Cuando era niña tenía prohibido usarla, así que escribía mis cuentos en una libreta mientras imaginaba que lo hacía presionando aquellas teclas que me resultaban tan fascinantes.

Observaba a mi padre redactar cartas de negocios y estaba segura de que aquella violencia, aquel aporreo, le desahogaba. Y yo, que era una niña bruta y violenta (ninguna de mis muñecas sobrevivió a mis disecciones y experimentos) también quería zurrar aquellas teclas.

Así que, en la Navidad de 1985, pedí a los Reyes Magos una máquina de escribir. No sería la de mi abuelo, pero podría aporrear mis propias teclas.

La mañana del 6 de enero, después de una noche de inquietud y nervios, encontré una caja sobre mis zapatos. La forma me desconcertó; no parecía que dentro hubiese una máquina de escribir, así que abrí el paquete con recelo. Dentro encontré una muñeca Gwendolyn, el busto de una niña rubia para peinar y maquillar.
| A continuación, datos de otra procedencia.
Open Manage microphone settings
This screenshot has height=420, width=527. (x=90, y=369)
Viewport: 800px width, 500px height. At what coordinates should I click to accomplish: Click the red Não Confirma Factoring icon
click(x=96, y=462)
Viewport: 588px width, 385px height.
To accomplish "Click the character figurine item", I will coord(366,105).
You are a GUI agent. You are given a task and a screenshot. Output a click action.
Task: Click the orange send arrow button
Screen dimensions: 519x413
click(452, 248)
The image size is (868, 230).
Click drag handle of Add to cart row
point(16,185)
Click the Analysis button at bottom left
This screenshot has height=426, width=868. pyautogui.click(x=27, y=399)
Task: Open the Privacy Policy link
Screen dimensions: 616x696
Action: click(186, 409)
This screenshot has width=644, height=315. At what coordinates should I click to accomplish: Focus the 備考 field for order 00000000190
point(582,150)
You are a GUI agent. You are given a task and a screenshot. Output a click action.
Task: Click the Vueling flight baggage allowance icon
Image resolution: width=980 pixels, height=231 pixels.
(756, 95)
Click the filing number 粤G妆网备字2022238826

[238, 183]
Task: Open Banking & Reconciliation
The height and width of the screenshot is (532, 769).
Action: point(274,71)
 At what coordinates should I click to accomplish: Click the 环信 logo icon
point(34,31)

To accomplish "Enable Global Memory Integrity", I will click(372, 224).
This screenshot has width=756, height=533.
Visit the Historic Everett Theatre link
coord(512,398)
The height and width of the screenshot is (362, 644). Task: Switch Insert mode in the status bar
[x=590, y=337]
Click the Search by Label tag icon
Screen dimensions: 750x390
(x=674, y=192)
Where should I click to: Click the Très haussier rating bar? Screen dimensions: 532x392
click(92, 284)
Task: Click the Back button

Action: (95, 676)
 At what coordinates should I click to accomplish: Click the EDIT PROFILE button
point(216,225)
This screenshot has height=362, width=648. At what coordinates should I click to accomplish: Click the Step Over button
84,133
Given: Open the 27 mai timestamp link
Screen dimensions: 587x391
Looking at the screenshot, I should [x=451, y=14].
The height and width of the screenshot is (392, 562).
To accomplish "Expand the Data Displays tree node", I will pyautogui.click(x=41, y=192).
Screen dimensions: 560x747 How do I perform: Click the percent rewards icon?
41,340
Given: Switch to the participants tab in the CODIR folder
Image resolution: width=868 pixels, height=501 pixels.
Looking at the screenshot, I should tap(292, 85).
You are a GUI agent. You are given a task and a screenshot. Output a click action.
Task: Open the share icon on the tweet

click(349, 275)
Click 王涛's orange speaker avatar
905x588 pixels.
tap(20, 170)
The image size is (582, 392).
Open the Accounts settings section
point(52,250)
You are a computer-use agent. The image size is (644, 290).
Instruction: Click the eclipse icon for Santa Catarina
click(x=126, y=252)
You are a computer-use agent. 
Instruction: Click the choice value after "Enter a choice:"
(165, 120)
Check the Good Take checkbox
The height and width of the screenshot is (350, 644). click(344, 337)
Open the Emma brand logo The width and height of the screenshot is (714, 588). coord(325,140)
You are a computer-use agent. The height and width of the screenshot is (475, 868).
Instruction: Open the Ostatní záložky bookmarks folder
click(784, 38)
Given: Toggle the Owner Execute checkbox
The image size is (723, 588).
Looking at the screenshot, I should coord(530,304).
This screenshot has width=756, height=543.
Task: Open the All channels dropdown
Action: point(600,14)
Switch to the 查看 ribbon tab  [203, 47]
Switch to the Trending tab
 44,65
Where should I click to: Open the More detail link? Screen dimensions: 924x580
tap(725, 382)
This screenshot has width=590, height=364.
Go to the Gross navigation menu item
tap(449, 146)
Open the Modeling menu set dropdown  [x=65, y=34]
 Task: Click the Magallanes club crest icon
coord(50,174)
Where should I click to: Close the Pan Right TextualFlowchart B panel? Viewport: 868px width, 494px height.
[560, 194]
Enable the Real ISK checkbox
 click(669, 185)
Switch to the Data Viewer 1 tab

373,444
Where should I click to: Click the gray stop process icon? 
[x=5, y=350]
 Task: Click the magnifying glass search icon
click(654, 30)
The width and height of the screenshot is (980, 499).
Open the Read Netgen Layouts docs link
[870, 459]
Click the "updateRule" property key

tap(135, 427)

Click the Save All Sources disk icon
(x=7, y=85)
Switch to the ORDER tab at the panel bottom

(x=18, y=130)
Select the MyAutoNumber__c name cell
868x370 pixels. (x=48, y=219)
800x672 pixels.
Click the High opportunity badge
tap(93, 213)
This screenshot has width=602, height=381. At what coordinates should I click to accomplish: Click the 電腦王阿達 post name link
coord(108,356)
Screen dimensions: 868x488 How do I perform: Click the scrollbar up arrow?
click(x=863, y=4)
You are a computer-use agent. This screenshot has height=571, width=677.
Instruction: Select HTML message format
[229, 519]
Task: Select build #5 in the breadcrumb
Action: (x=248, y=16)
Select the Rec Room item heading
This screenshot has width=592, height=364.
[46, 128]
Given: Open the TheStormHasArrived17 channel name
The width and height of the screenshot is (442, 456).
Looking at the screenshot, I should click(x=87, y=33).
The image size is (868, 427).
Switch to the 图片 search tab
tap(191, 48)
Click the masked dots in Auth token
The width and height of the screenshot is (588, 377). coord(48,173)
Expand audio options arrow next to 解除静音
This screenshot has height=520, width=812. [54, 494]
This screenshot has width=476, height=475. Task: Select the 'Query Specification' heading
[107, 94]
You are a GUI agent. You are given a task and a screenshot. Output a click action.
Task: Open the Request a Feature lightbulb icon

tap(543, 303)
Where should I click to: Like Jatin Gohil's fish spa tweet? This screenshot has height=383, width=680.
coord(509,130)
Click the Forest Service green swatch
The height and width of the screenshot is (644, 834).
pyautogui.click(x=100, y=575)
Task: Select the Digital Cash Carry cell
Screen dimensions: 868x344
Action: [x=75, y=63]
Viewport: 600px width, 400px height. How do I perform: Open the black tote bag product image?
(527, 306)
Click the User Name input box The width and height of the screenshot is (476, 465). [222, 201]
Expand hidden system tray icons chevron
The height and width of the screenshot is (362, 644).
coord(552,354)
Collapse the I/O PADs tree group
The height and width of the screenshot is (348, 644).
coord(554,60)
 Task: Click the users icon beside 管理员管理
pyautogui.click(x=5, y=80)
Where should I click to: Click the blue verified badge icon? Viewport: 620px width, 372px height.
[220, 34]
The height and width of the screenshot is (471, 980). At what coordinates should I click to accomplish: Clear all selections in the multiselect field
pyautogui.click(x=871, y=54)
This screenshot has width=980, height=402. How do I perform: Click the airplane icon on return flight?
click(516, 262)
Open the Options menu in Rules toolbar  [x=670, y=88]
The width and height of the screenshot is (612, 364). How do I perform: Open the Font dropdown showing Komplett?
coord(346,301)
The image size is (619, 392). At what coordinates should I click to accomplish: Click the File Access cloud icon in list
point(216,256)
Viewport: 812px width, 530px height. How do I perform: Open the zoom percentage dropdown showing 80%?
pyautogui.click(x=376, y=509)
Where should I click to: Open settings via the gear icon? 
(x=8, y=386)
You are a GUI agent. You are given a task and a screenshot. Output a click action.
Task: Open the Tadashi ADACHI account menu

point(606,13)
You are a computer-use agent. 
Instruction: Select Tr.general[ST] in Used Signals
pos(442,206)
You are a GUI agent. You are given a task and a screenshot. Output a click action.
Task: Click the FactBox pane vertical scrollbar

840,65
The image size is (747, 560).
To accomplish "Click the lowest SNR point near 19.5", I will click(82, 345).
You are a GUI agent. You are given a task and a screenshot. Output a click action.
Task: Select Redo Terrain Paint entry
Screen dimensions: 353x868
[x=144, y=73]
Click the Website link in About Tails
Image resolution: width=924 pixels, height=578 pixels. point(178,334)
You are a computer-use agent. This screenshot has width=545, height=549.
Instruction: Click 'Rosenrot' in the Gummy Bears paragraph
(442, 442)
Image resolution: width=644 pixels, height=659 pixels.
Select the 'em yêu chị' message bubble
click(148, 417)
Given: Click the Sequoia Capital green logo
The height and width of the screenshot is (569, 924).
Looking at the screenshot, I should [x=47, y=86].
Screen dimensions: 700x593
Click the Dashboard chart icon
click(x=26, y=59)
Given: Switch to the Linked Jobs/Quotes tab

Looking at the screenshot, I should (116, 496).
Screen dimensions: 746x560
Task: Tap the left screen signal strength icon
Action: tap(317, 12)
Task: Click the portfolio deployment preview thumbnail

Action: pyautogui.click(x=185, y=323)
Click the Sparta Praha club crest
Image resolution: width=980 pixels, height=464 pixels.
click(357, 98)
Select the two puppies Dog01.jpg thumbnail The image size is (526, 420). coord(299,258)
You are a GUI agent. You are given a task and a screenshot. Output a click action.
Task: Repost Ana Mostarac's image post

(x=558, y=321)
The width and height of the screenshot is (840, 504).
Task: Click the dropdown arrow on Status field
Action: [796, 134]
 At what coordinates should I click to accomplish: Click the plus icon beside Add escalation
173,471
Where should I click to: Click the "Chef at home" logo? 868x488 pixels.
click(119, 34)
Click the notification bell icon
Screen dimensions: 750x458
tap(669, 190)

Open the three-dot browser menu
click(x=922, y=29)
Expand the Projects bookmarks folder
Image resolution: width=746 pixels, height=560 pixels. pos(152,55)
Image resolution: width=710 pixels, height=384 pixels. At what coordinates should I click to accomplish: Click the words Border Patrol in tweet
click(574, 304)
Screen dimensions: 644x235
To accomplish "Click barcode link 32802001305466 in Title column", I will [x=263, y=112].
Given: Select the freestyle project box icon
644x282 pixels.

Gwendolyn me miraba con sus ojos de alienígena sin pestañas y pensé que se parecía un poco a los protagonistas de El pueblo de los malditos. Pero a mí todo eso me daba igual. Aquel día tuve la más terrible revelación: los Reyes Magos no existían. De otro modo no se podía explicar que no hubiesen atendido un deseo tan grande como el mío. Una muñeca en lugar de una máquina de escribir me pareció una confusión imposible.

Miré a mis padres con un odio inabarcable, escondí la caja en el armario de las sábanas y me fui a la calle a envidiar a mis amigos, a los que los Reyes sí les habían traído lo que habían pedido. Y al día siguiente había que volver al colegio. Qué asco daba todo.

Aquel enero seguí inventando historias en una libreta mientras miraba de reojo la máquina de escribir de mi abuelo, cubierta con una funda gris.

Un sábado interminable de lluvia en Galicia, aburrida de todo y de mí misma sobre todo, saqué el busto de Gwendolyn del armario.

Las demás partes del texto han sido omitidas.